- **Aim of the exercise**: Would you transcribe the data word for word?

- **Material provided**:
================================

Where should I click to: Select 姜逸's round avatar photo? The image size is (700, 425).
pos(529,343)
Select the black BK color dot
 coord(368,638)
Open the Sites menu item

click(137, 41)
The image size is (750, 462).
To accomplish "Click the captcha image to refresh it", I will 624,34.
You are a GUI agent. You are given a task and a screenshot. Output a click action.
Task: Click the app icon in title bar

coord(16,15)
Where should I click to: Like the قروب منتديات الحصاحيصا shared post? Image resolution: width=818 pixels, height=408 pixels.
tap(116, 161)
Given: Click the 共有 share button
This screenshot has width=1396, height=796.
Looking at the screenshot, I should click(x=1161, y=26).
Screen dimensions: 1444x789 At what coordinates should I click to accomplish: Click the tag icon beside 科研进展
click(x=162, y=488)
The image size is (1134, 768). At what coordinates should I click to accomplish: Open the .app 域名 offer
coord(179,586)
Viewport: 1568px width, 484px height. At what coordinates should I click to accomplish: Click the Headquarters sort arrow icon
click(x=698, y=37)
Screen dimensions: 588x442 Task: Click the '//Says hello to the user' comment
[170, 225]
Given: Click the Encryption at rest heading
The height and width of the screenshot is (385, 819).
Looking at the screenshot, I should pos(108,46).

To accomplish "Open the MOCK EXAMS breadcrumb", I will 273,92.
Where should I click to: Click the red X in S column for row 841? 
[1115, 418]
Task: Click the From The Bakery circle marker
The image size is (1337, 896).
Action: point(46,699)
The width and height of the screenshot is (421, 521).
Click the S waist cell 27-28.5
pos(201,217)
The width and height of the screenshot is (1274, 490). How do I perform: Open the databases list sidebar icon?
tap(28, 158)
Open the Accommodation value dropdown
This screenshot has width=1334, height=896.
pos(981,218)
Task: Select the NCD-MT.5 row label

================================

- **Answer for the task**:
Where should I click to: Select 姜逸's round avatar photo? The image size is (700, 425).
pos(529,343)
Select the black BK color dot
 coord(368,638)
Open the Sites menu item

click(137, 41)
The image size is (750, 462).
To accomplish "Click the captcha image to refresh it", I will 624,34.
You are a GUI agent. You are given a task and a screenshot. Output a click action.
Task: Click the app icon in title bar

coord(16,15)
Where should I click to: Like the قروب منتديات الحصاحيصا shared post? Image resolution: width=818 pixels, height=408 pixels.
tap(116, 161)
Given: Click the 共有 share button
This screenshot has width=1396, height=796.
Looking at the screenshot, I should click(x=1161, y=26).
Screen dimensions: 1444x789 At what coordinates should I click to accomplish: Click the tag icon beside 科研进展
click(x=162, y=488)
The image size is (1134, 768). At what coordinates should I click to accomplish: Open the .app 域名 offer
coord(179,586)
Viewport: 1568px width, 484px height. At what coordinates should I click to accomplish: Click the Headquarters sort arrow icon
click(x=698, y=37)
Screen dimensions: 588x442 Task: Click the '//Says hello to the user' comment
[170, 225]
Given: Click the Encryption at rest heading
The height and width of the screenshot is (385, 819).
Looking at the screenshot, I should pos(108,46).

To accomplish "Open the MOCK EXAMS breadcrumb", I will 273,92.
Where should I click to: Click the red X in S column for row 841? 
[1115, 418]
Task: Click the From The Bakery circle marker
The image size is (1337, 896).
Action: point(46,699)
The width and height of the screenshot is (421, 521).
Click the S waist cell 27-28.5
pos(201,217)
The width and height of the screenshot is (1274, 490). How do I perform: Open the databases list sidebar icon?
tap(28, 158)
Open the Accommodation value dropdown
This screenshot has width=1334, height=896.
pos(981,218)
Task: Select the NCD-MT.5 row label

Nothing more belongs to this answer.